We calculate overhead and spread it out across your products.


✨ Activity: Calculate Your Monthly Overhead and Add It Into Your Prices

Let’s make this simple. Grab a calculator or spreadsheet and walk through this:

Step 1: List Out Your Monthly Business Expenses (Overhead)

Category Amount
Website/shop fees $________
Packaging + shipping supplies $________
Subscriptions/tools $________
Craft fair or market fees $________
Office/studio costs $________
Marketing + ads $________
Miscellaneous (education, taxes, etc.) $________

👉 TOTAL MONTHLY OVERHEAD: $________

Step 2: Estimate How Many Products You Sell Monthly

How many items do you realistically sell in a month?
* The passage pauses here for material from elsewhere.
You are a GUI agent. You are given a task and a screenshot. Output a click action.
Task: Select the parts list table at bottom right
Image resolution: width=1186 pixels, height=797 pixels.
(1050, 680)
Write that number down: ________

Step 3: Divide Total Overhead by # of Products

This gives you the overhead cost per product. Add this number to your pricing formula!

Example:
If your monthly overhead = $300 and you sell 50 items/month…
➡️ $300 ÷ 50 = $6 overhead per product

That means every item you sell should include an extra $6 to help cover your biz expenses.


Updated Pricing Formula:

Materials + (Hourly Rate × Time) + Overhead Per Product + Profit = Your Price

This keeps you sustainable.
This keeps you confident.
This keeps you from pulling from your personal bank account just to keep your biz alive.


Bonus Tip: Review and Adjust Quarterly

Overhead changes. Platforms raise fees. You upgrade tools. Your sales increase.

That means you should check in with your overhead numbers at least every 3 months and adjust your prices if needed. You’re allowed to grow. Your prices should too.


You’re Running a Real Business—Price Like It

Your creativity is priceless. But your business has real expenses.
So stop pretending those costs don’t exist just to keep your prices “affordable.”

You’re not doing this to stay broke. You’re doing this to build something sustainable.
Something beautiful.
Something profitable.

That starts with knowing—and honoring—your overhead.